A maioria dos americanos acima de 50 anos costumava cozinhar suas refeições. Antes da covid-19, metade deles colocava suas habilidades culinárias em ação na hora do jantar seis ou sete vezes por semana. Apenas 5% tinham o hábito de usar apps para pedir comida, segundo uma pesquisa feita em todos os Estados Unidos, coordenada pela Universidade de Michigan. Mas, claro, o confinamento para evitar o novo coronavírus mudou o cardápio do dia a dia.
Antes da pandemia, aqueles que preparavam o jantar quase todas as noites avaliavam a sua dieta como “muito boa” ou “excelente”. No entanto, procuradas recentemente, as pessoas em pleno confinamento afirmaram que já não se alimentam de maneira tão equilibrada.
Ao menos, foi essa a resposta de um em cada quatro entrevistados que disseram estar isolados sozinhos ou que, mesmo acompanhados em casa, têm feito as refeições sem mais ninguém à mesa. E 11% relataram que estão pedindo para entregarem fast-food três vezes por semana ou mais, o que pode aumentar demais o risco de ganho de peso.
Vale refletir sobre esses achados. Afinal, o que acontece lá, de alguma maneira, pode se repetir em outros lugares, inclusive no Brasil.
De onde vêm os dados
O Institute for Healthcare Policy da Universidade de Michigan já vinha realizando, meses antes de a pandemia explodir, uma pesquisa nacional envolvendo 2.048 adultos entre 50 e 80 anos de idade de diversas regões do país. O objetivo era entender os seus hábitos de compras de alimentos, como preparavam as refeições e, claro, o que efetivamente entrava no cardápio semanal.
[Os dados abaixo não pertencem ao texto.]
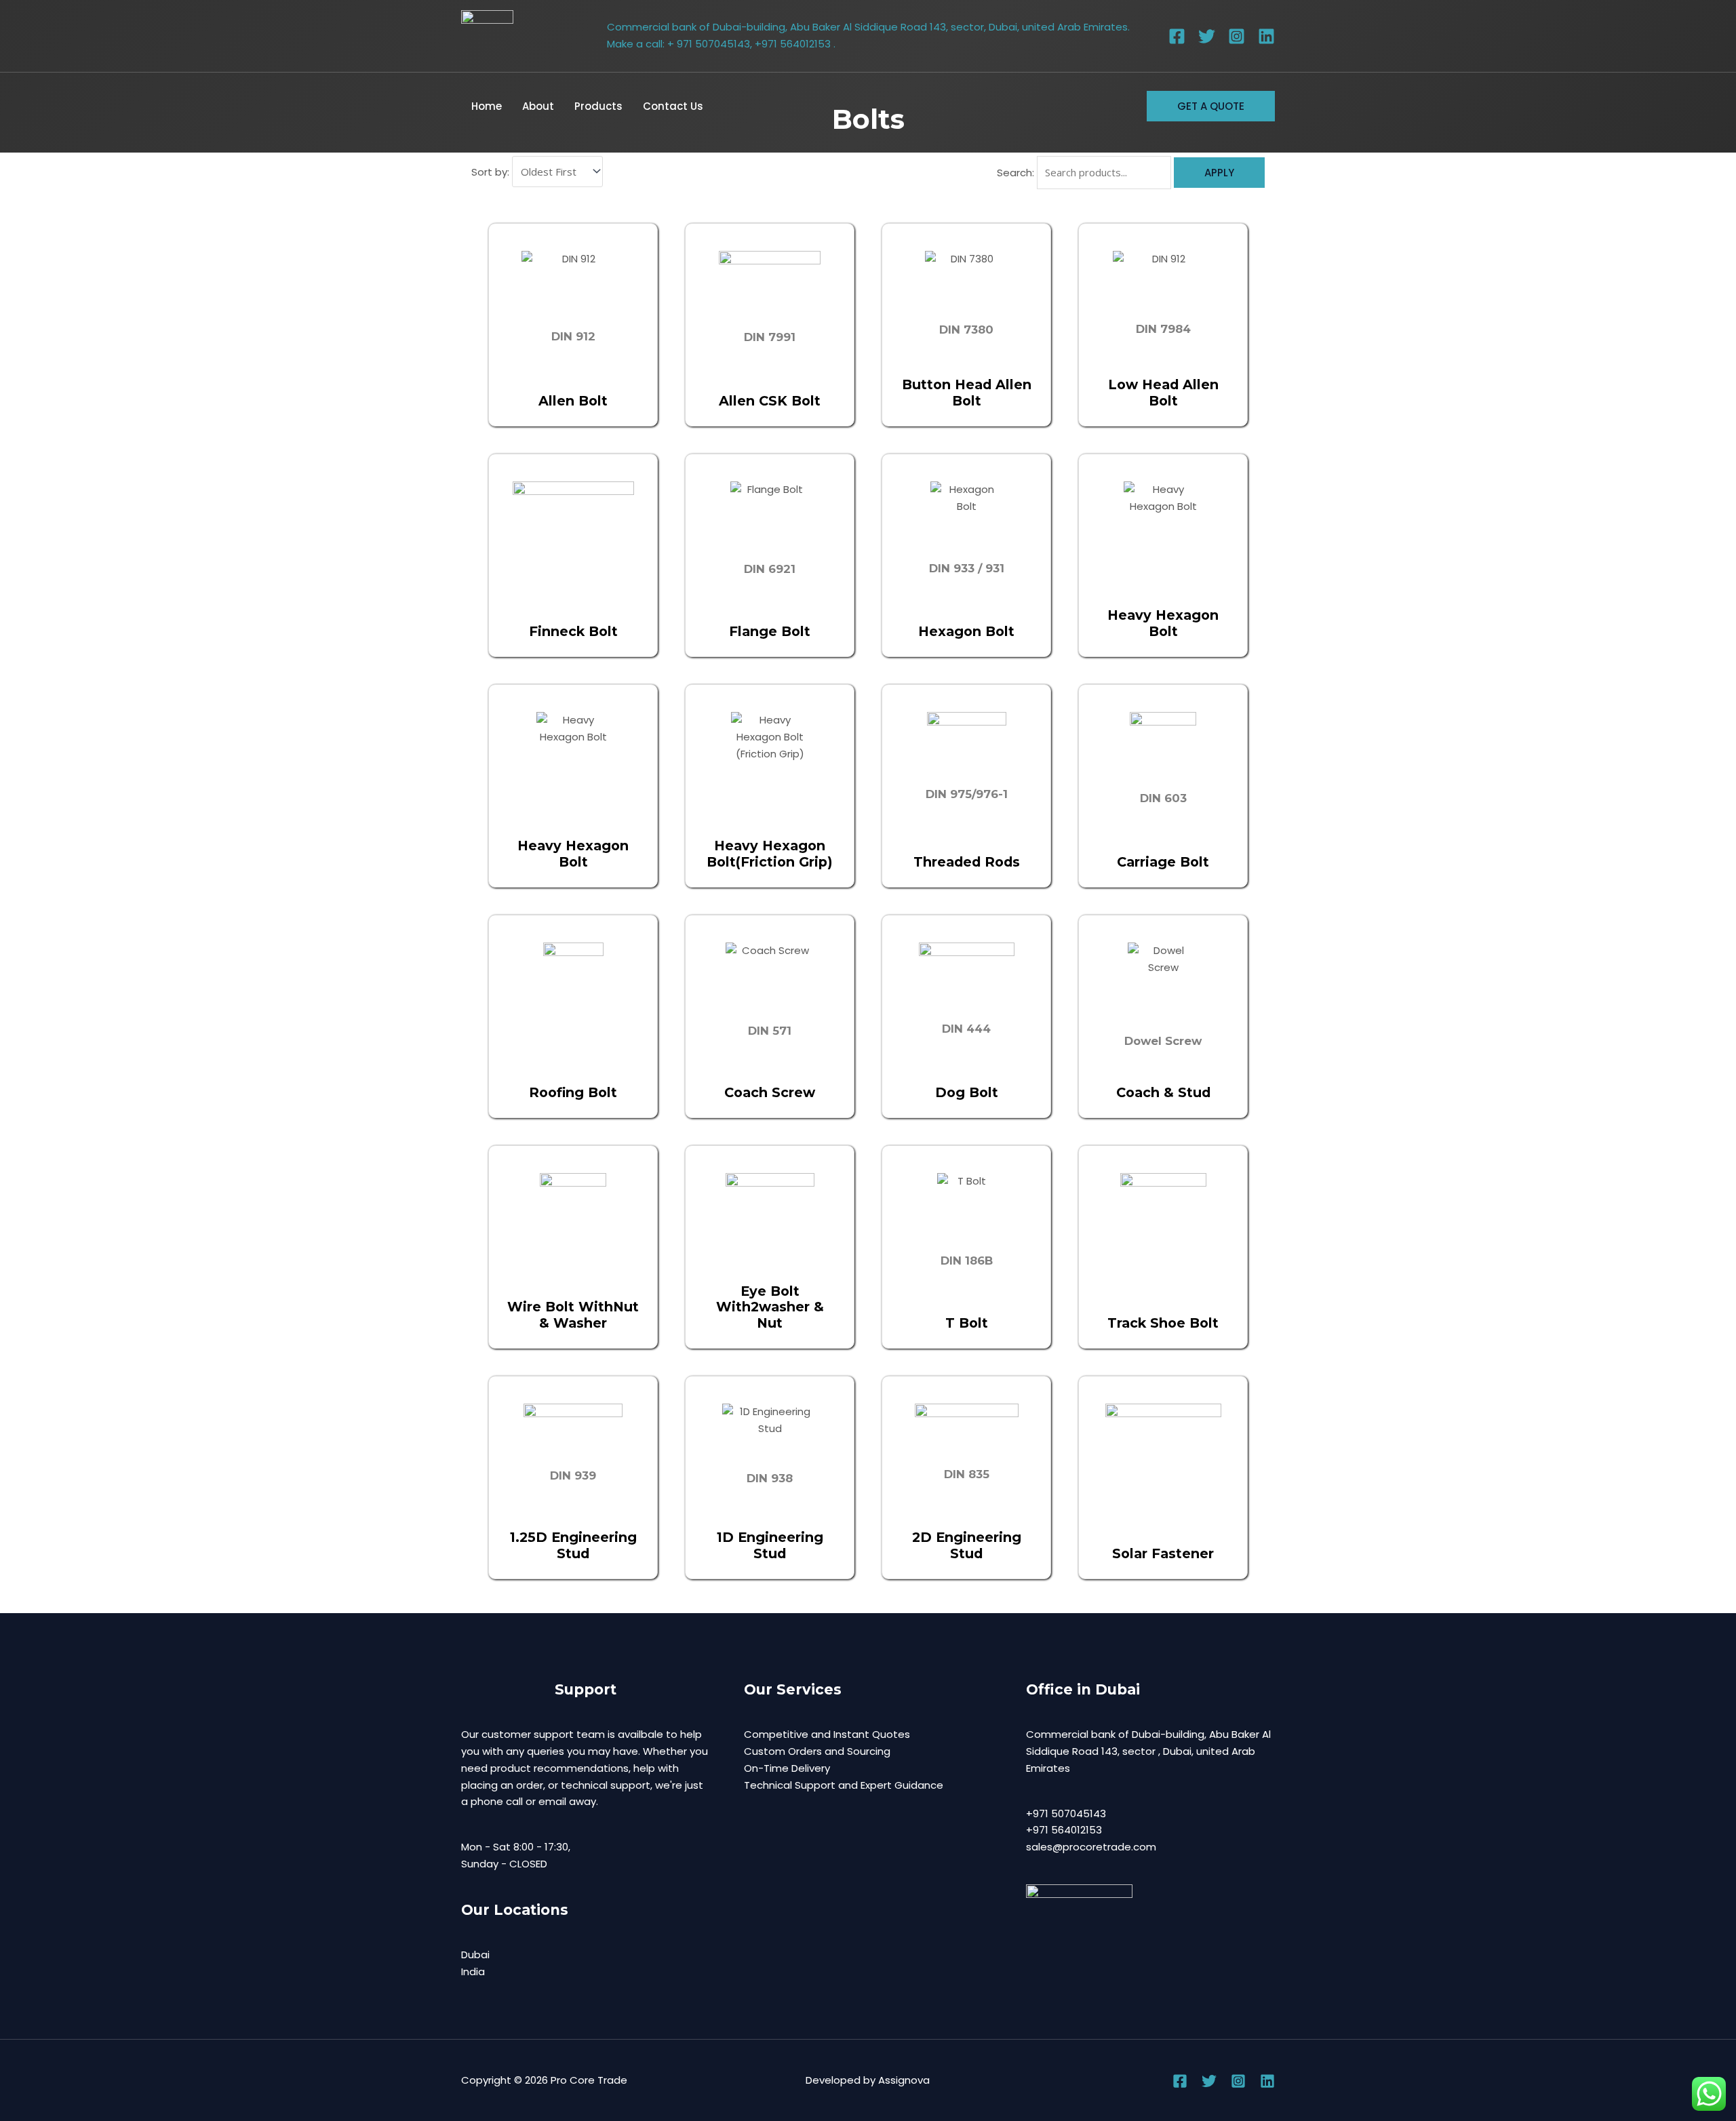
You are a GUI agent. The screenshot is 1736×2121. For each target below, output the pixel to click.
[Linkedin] (1266, 36)
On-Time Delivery (787, 1768)
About (538, 106)
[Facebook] (1176, 36)
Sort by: (490, 172)
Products (598, 106)
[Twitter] (1206, 36)
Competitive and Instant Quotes (827, 1734)
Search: (1015, 172)
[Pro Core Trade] (487, 36)
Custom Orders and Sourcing (817, 1751)
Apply (1219, 172)
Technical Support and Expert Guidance (843, 1785)
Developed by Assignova (868, 2080)
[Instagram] (1236, 36)
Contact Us (673, 106)
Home (486, 106)
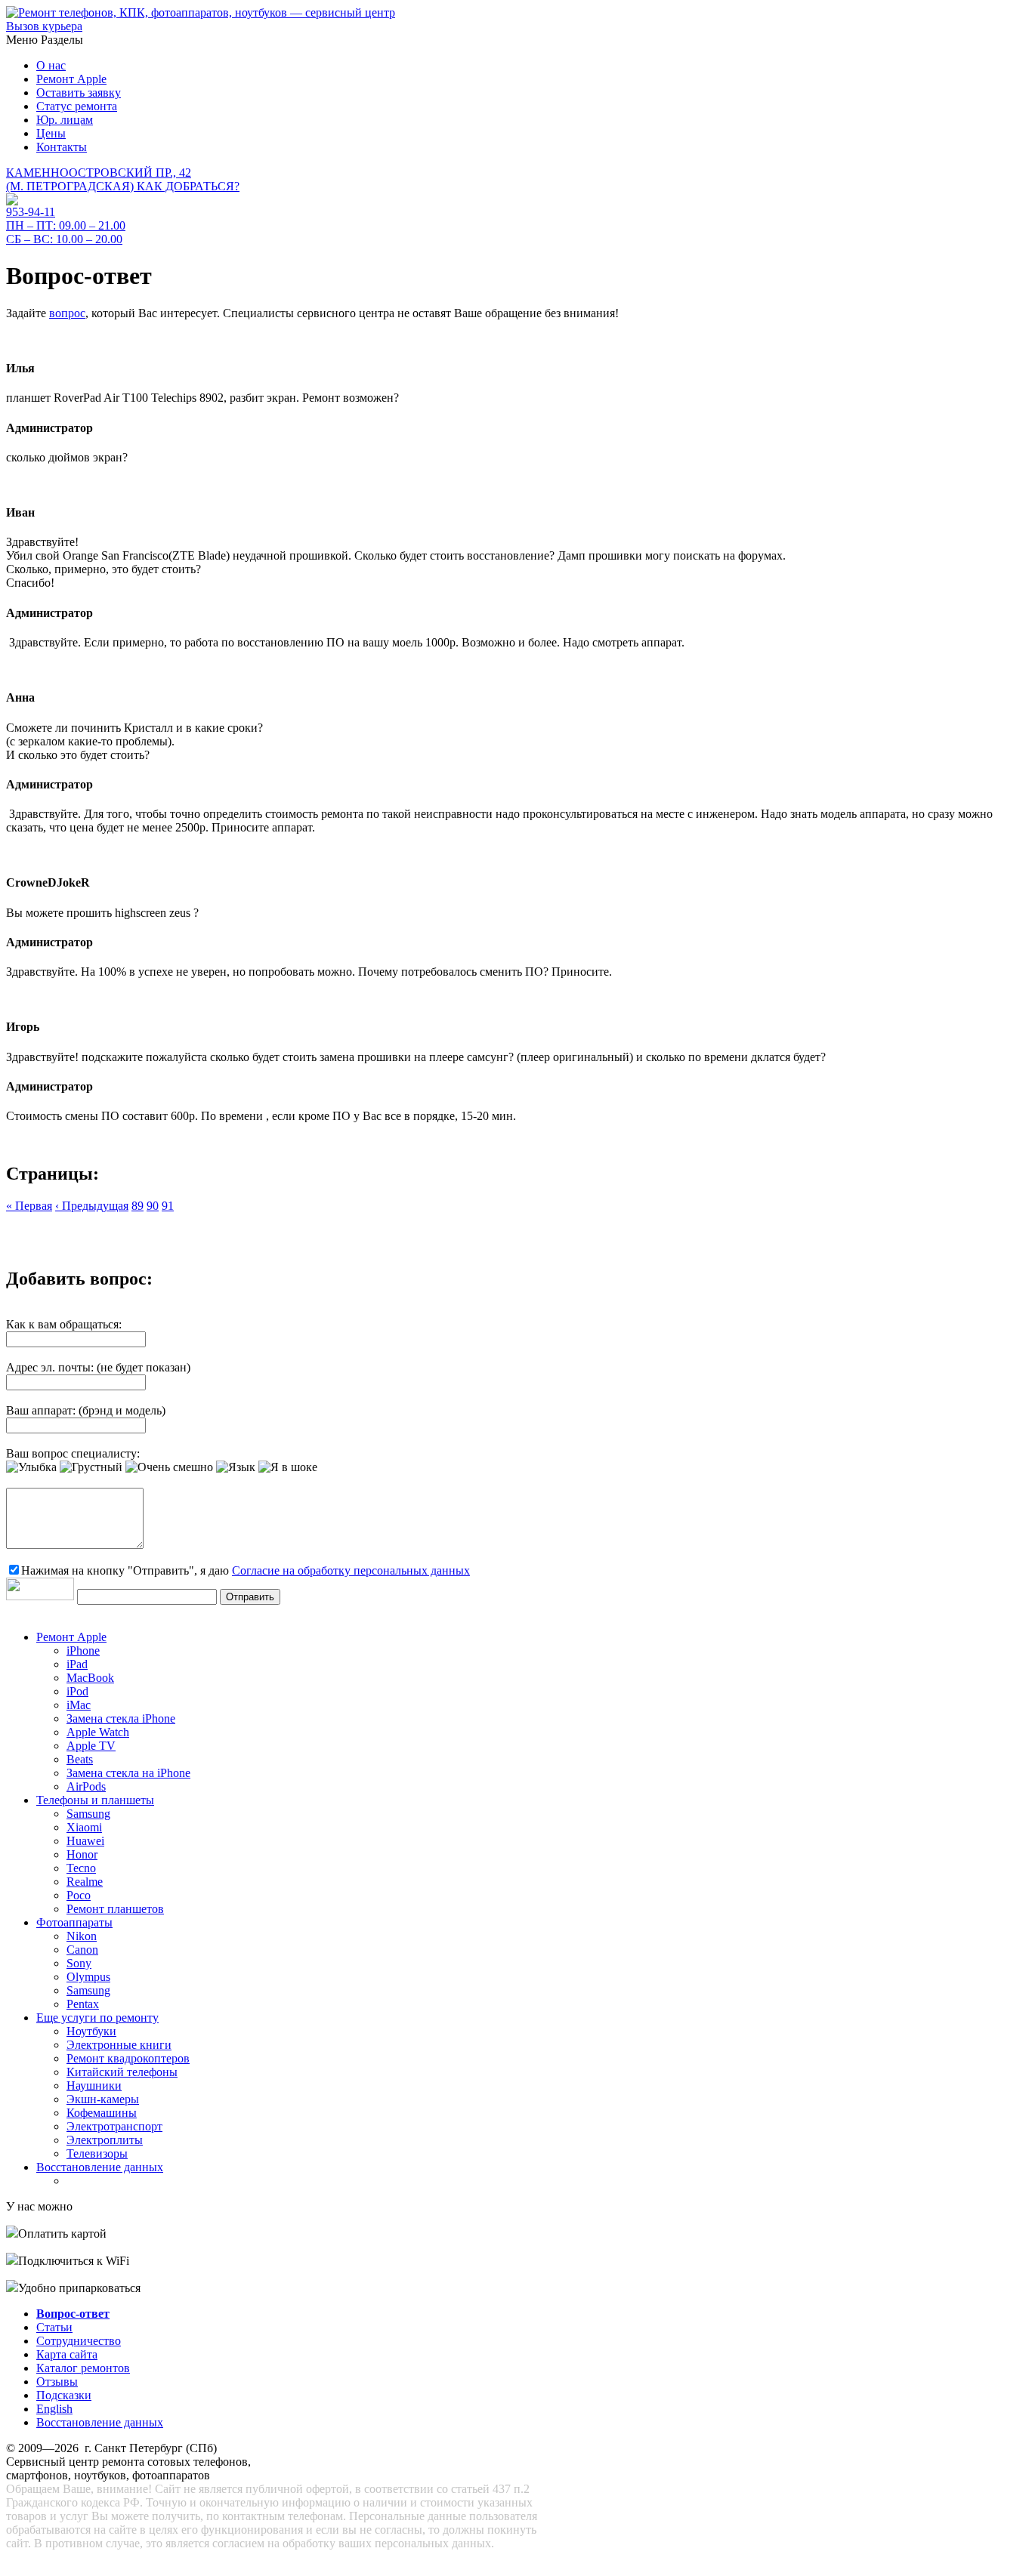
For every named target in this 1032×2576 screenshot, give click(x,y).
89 (137, 1205)
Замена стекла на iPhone (128, 1772)
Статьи (54, 2327)
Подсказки (63, 2395)
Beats (79, 1759)
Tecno (81, 1868)
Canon (82, 1949)
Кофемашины (101, 2112)
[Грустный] (91, 1467)
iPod (77, 1691)
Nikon (81, 1936)
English (54, 2408)
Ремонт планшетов (115, 1908)
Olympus (88, 1976)
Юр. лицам (64, 119)
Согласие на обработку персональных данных (351, 1570)
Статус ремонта (76, 106)
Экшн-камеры (102, 2099)
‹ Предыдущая (91, 1205)
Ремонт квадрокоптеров (128, 2058)
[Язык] (235, 1467)
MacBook (90, 1677)
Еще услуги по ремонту (97, 2017)
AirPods (86, 1786)
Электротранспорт (114, 2126)
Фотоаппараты (74, 1922)
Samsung (88, 1813)
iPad (77, 1664)
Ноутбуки (91, 2031)
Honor (81, 1854)
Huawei (85, 1840)
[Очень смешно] (169, 1467)
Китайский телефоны (122, 2071)
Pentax (82, 2004)
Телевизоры (97, 2153)
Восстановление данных (99, 2167)
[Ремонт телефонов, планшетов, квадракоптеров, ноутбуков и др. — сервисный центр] (200, 12)
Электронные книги (118, 2044)
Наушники (94, 2085)
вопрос (67, 313)
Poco (78, 1895)
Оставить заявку (78, 92)
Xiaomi (84, 1827)
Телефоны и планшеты (95, 1800)
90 (153, 1205)
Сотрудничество (78, 2340)
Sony (78, 1963)
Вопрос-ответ (73, 2313)
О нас (51, 65)
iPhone (83, 1650)
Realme (84, 1881)
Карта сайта (66, 2354)
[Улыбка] (31, 1467)
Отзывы (57, 2381)
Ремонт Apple (71, 78)
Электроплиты (104, 2139)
Especialista em políticas públicas na área da saúde e integrante do time que realizou essa pesquisa nacional, Julia Wolfson conta que ela e seus colegas acharam, então, que tinham dados interessantes para fazer uma comparação entre o que acontecia antes da covid-19 e seu impacto na alimentação desses indivíduos.
“As medidas para conter a transmissão do novo coronavírus impactaram e, com certeza, continuarão impactando a forma, inclusive, como as pessoas compram alimentos. E, pelo visto, as pessoas precisarão de algum suporte ou acompanhamento para continuarem tendo hábitos saudáveis. Muitos dos bons hábitos talvez tenham se perdido nesse período”, diz.
Jantar fora
Cerca de metade dos entrevistados tinham o hábito de jantar fora uma vez por semana na primeira entrevista, aquela feita antes da pandemia. Com os restaurantes fechados, claro, isso não foi mais possível. Mas, talvez em parte pela falta que sentem se sair para comer em algum lugar, muitos indivíduos começaram a pedir comida desses restaurantes a que costumam ir, só que com uma frequência duas ou três vezes maior.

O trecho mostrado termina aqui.